Este repasto que sempre adorei, era confecionado por alguns com ovos mexidos, de omelete, mas na minha casa eram habitualmente cozinhados apenas grelhados à moda do meu pai, sob uma chapa, ao fogão, com duas ou três pedrinhas de sal no chapéu, virado ao contrário, formando um molhinho delicioso e suculento.

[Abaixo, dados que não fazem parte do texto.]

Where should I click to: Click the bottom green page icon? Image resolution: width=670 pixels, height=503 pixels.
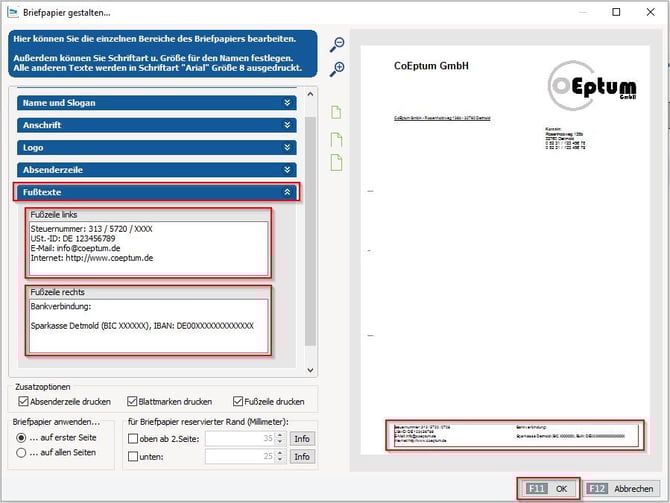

Claro que para evitar que esses míscaros fossem venenosos, e pudessem ser motivo de um final trágico, era sempre colocado sobre eles um anel de prata, que, caso não ficasse negro, conferia a validade do produto.

Nunca cheguei a saber se esta cautela era mesmo válida, e me poderia servir de descanso, mas até à data, graças a Deus, resultou sempre.

Certo dia, alguém me convidou para também eu “ir a eles”. Ou porque tinha chovido muito e haviam muitos, ou porque alguém soprou que sabia de um sítio, enchi-me de coragem… e fui!    

Quase que me recordo do ar de espanto e felicidade do meu pai, pela minha intrépida audácia, mas assim que os começou a tirar do saco e a olhar bem para eles (e se eu procurei sempre os branquinhos com a anilha branca à volta do pé), foi fazendo um monte maior e um mais pequenito, com muitos menos.

- Então pai? Estes poucos não prestam?

Olhou para mim com um ar de misericórdia, e disse baixinho: não filho, estes poucachinhos, são os únicos que são bons. Os outros… é melhor não comermos.

Agora gosto muito que mos possam oferecer… Só.

 

i)     Andar de Carrinhos de Rolamentos

Então era assim: os rolamentos vinham não sei bem de onde, mas a verdade é que se pegássemos em quatro, e lhe metêssemos dois paus redondos a unir, de dois em dois, com uma madeira em cima, tínhamos um carrinho de rolamentos. Atualmente, existe inclusive, uma corrida deles no Porto da Espada, que já vai sendo muito popular.

As viaturas poderiam ter diversos formatos, atendendo ao tipo e tamanho do rolamento utilizado. Muitas vezes, eram utilizados dois maiores no eixo de trás, o que sempre conferia um ar racé, e desportivo. A memória que tenho era que o meu pai era muito jeitoso para bricolages, e o meu era dos mais rápidos de então.

       De visita ao Cristo-rei e a Lisboa: Gina, Vítor Felino, Bela Carita, com Miguel Sobreiro à frente, eu e Paulo Varela, Zé Dias e os manos Carita.